*** Information shown Section Begins ***
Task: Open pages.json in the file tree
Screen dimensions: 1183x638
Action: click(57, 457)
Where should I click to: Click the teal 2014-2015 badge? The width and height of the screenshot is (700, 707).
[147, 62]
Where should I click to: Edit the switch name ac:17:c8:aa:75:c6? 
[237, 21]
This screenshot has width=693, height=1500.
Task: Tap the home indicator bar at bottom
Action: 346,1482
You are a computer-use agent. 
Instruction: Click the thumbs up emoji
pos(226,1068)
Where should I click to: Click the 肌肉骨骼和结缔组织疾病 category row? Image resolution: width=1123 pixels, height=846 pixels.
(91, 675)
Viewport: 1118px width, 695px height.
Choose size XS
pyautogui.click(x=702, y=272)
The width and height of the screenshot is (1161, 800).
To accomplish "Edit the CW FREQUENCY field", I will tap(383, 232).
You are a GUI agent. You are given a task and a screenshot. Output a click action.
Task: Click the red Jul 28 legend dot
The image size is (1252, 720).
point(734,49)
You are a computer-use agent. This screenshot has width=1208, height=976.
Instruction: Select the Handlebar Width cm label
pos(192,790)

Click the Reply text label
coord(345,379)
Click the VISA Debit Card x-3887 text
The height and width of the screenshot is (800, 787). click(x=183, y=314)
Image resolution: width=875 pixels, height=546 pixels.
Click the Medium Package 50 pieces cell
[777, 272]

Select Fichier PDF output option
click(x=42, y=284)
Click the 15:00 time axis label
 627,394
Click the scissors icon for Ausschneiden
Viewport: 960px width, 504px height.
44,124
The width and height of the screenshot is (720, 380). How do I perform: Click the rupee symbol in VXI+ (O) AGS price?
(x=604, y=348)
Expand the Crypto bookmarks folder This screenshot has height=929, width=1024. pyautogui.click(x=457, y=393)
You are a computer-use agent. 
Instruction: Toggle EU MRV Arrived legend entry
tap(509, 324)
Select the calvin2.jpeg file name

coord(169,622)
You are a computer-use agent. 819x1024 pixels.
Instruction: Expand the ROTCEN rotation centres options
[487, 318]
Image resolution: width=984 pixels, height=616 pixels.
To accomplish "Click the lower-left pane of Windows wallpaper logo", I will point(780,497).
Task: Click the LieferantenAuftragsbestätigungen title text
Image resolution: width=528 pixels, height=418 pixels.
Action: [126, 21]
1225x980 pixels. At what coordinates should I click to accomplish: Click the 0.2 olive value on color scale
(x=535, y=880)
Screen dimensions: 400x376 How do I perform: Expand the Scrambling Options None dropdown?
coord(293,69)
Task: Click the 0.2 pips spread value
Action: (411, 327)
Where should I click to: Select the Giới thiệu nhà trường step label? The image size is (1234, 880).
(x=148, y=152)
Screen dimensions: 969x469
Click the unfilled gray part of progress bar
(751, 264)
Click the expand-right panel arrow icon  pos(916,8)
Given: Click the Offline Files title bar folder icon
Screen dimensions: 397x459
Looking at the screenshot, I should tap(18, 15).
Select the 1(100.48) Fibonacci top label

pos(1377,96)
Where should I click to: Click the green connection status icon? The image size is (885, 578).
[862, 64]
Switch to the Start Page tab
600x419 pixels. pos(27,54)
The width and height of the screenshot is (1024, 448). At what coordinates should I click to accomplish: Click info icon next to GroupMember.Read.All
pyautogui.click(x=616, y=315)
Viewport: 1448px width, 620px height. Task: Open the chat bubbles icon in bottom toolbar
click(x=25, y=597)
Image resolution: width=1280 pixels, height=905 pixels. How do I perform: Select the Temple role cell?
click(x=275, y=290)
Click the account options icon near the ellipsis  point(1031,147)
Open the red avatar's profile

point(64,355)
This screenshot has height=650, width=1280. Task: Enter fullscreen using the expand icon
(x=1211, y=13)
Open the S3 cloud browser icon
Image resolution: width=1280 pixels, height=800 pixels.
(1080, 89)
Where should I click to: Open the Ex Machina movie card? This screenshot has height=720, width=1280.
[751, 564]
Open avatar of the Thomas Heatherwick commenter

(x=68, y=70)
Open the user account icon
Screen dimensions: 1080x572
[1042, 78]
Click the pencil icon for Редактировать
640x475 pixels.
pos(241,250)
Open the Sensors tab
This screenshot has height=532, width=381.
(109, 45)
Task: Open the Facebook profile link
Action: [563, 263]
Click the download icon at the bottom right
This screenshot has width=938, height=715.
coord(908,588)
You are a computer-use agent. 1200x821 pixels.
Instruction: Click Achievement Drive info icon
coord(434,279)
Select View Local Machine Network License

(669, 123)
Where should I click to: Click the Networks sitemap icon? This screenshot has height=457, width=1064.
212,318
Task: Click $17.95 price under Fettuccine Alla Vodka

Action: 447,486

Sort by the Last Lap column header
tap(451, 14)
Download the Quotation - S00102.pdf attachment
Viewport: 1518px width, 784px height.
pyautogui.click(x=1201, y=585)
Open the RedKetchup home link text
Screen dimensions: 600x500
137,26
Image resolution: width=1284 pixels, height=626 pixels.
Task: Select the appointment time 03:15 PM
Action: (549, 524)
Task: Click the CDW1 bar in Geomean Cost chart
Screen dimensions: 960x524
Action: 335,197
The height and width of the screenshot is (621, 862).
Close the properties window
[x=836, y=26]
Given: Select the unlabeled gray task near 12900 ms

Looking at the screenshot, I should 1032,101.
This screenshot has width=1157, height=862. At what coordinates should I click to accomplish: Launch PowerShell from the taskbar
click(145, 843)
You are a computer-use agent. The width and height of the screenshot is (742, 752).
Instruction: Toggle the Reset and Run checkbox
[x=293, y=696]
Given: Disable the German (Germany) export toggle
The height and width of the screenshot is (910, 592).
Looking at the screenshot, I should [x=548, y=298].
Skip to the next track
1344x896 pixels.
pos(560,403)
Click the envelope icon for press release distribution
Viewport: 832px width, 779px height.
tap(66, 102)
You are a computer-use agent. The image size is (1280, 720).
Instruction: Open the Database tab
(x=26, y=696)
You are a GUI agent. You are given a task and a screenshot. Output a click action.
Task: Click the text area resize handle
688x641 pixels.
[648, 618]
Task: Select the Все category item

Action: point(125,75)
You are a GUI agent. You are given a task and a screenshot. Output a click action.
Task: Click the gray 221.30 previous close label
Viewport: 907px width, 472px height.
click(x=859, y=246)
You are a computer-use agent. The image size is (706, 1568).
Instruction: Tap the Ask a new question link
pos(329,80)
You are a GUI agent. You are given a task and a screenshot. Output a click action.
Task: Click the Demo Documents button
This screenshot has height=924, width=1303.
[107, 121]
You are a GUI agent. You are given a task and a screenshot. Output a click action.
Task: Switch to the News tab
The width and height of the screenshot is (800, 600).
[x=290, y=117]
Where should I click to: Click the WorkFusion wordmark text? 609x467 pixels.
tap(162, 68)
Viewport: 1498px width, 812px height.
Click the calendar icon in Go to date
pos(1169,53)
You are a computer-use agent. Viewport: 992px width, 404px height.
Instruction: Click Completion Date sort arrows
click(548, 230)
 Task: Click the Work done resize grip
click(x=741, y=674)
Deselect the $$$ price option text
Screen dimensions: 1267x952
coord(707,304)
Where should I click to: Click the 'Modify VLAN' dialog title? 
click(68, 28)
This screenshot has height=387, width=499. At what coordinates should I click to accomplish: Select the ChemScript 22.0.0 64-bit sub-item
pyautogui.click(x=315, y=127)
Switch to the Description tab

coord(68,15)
*** Information shown Section Ends ***
## Problem details
I'd like the lines above from the one with "Click the unfilled gray part of progress bar" up to and including the one with "Open the Sensors tab" copied exactly, with no other lines.

## Response
Click the unfilled gray part of progress bar
(751, 264)
Click the expand-right panel arrow icon  pos(916,8)
Given: Click the Offline Files title bar folder icon
Screen dimensions: 397x459
Looking at the screenshot, I should tap(18, 15).
Select the 1(100.48) Fibonacci top label

pos(1377,96)
Where should I click to: Click the green connection status icon? The image size is (885, 578).
[862, 64]
Switch to the Start Page tab
600x419 pixels. pos(27,54)
The width and height of the screenshot is (1024, 448). At what coordinates should I click to accomplish: Click info icon next to GroupMember.Read.All
pyautogui.click(x=616, y=315)
Viewport: 1448px width, 620px height. Task: Open the chat bubbles icon in bottom toolbar
click(x=25, y=597)
Image resolution: width=1280 pixels, height=905 pixels. How do I perform: Select the Temple role cell?
click(x=275, y=290)
Click the account options icon near the ellipsis  point(1031,147)
Open the red avatar's profile

point(64,355)
This screenshot has height=650, width=1280. Task: Enter fullscreen using the expand icon
(x=1211, y=13)
Open the S3 cloud browser icon
Image resolution: width=1280 pixels, height=800 pixels.
(1080, 89)
Where should I click to: Open the Ex Machina movie card? This screenshot has height=720, width=1280.
[751, 564]
Open avatar of the Thomas Heatherwick commenter

(x=68, y=70)
Open the user account icon
Screen dimensions: 1080x572
[1042, 78]
Click the pencil icon for Редактировать
640x475 pixels.
pos(241,250)
Open the Sensors tab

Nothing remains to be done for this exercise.